Rescato de mi humilde biblioteca un pequeño y ajado libro rojo al que le tengo especial cariño. Les cojo cariño a los libros, en especial a los que leo y releo, siempre descubriendo algo nuevo, una nueva aventura o una nueva verdad. Como cuando veo por enésima vez una película y descubro episodios, diálogos y hasta personajes que ni recordaba. Ni siquiera el final recuerdo yo de las películas, con lo que es fácil contentarme con cualquier cartelera de cine o TV, que siempre habrá una película siempre nueva para mí.
Con este pequeño libro rojo, que guarda las cicatrices de sus casi 50 años y de haber sido utilizado como pelota contra la pared porque el novio que me lo regaló no entendía francés, pasa lo mismo. Y cada vez que tengo una duda existencial, entro en mi pequeña y esquilmada biblioteca -los libros no tienen dueño, decía mi madre cada vez que prestaba alguno-, lo cojo y lo abro por cualquiera de sus amarillentas páginas que no dejan de sorprenderme.
Sigo la estela de la investigación del Instituto Orgón, dedicado desde los años treinta del siglo XX a encontrar una supuesta fuerza vital universal, según su creador, el psicoanalista Wilhelm Reich. Se trata de la lucha interior del autor, como espectador naïf, que ha observado durante decenios con asombro, y al final con horror, el sufrimiento que el hombre de la calle se inflige a sí mismo. La energía orgánica fue rápidamente desechada por la comunidad internacional, pero las profecías de lo que pasaría casi cien años después se encierran en este pequeño libro de tapas rojas y machacadas por mi primer novio.
Perdón, que creo que no les he dicho de qué libro hablo. Está en el estante de mis libros en francés, pequeño porque pronto me pasé al inglés, que ocupa más espacio, exactamente dos huecos más en el estante inferior izquierdo. Y, como tengo memoria fotográfica, no tardo en encontrarlo ahí, entre el diccionario VOX -por cierto- de francés y una novela de suspense nórdico que compré en cualquier aeropuerto perdido por el centro de Europa, para pasar el tiempo cautivo que nos hacen perder entre viaje y viaje en esta época del siglo XXI.
Recuerdo exactamente el momento en el que llegó a mis manos. Lo vi en el suelo de la biblioteca de mi novio, después de “haberse” estrellado repetidamente contra la pared. Lo recogí, inerme, como si de un animalito herido se tratara, y comencé a ojearlo. Le pregunté: ¿No lo quieres?
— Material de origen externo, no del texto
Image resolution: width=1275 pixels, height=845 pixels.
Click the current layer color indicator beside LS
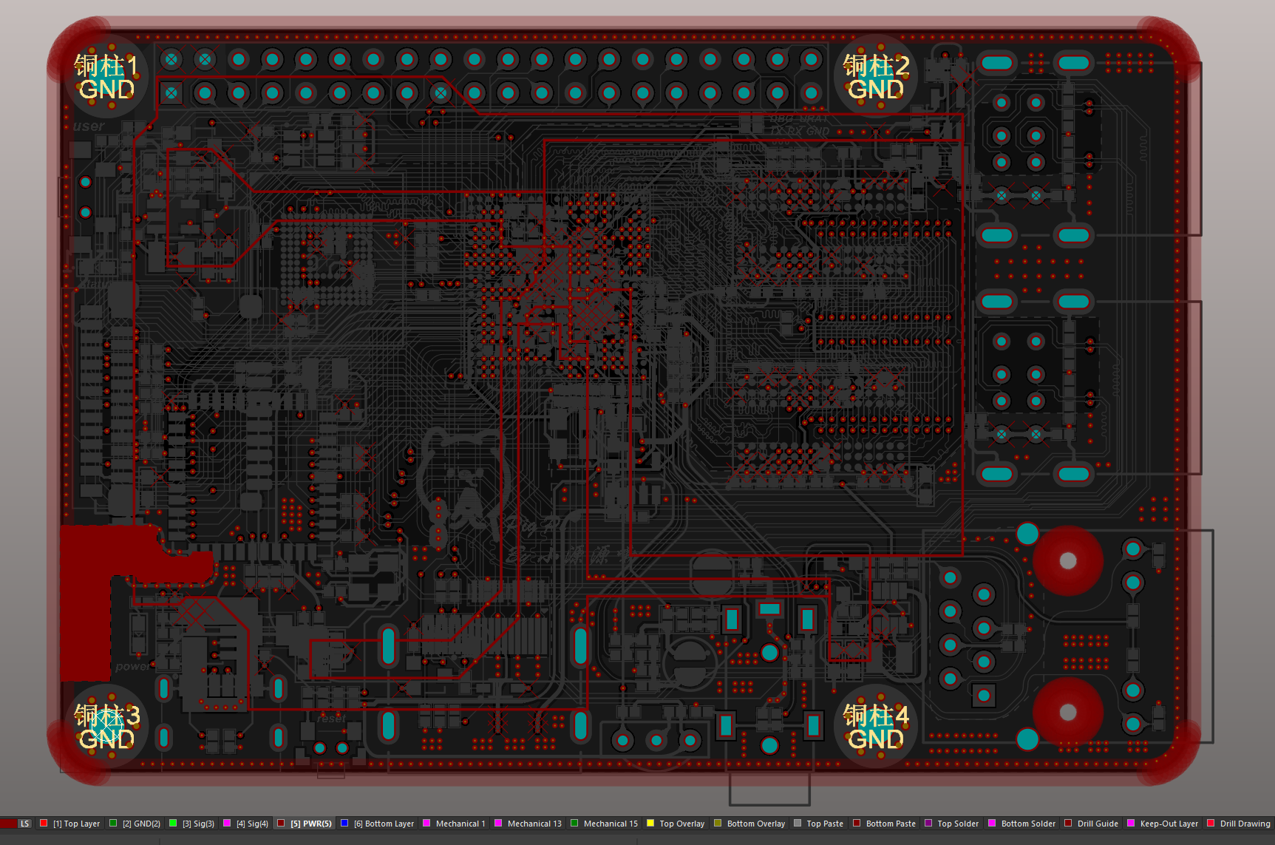[8, 824]
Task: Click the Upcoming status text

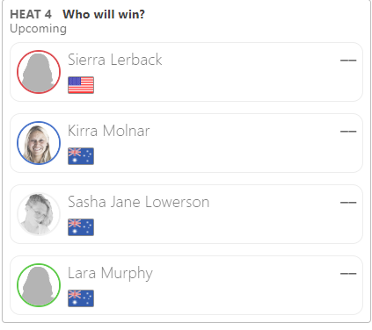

Me dijo: No lo entiendo. Y lo acaricié, el libro, con la delicadeza y curiosidad de mis 18 años. Y decidí amarlo para siempre.
Y ahora lo recupero de nuevo, una vez más, con las cicatrices que dejan los años y ese olor característico del papel envejecido por el polvo y el moho. Es mi Biblia, mi refugio espiritual, la esperanza de que la historia no volverá a repetirse. Wilhelm Reich lo escribió en los estertores de la II Guerra Mundial. Aquel terrible verano de 1945 vio la luz por primera vez. En 1948 fue traducido al inglés.
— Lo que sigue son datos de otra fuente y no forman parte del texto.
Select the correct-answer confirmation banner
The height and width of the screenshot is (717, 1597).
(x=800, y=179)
Yo tengo una humilde versión de bolsillo en francés de la Petite Bibliothèque Payot de 1972, posiblemente comprada en París por el hermano mayor de aquel primer novio, en una época en la que estos libros no entraban en España. Él sí hablaba francés. Es importante hablar idiomas, aunque sea para descubrir joyas como este pequeño libro de tapas rojas. Siempre digo que hoy todo el mundo habla inglés -es un decir-, pero hablar francés es más chic.
Bueno, pues yo hablo francés. Y ésa ha sido la suerte de que me reencuentre de tanto en tanto, a lo largo de la vida, con mi amigo Wilhelm Reich y con ese “petit home”, el ciudadano medio, que “teme a los grandes generales de la guerra, pero no tiene miedo de sí mismo”. Y, sobre todo, poder escuchar a ese hombre de la calle que “debe tomar contacto con la realidad”, para poder contrarrestar su perniciosa nostalgia de la autoridad, (…) para saber cómo puede convertirse en un fascista rojo o negro”.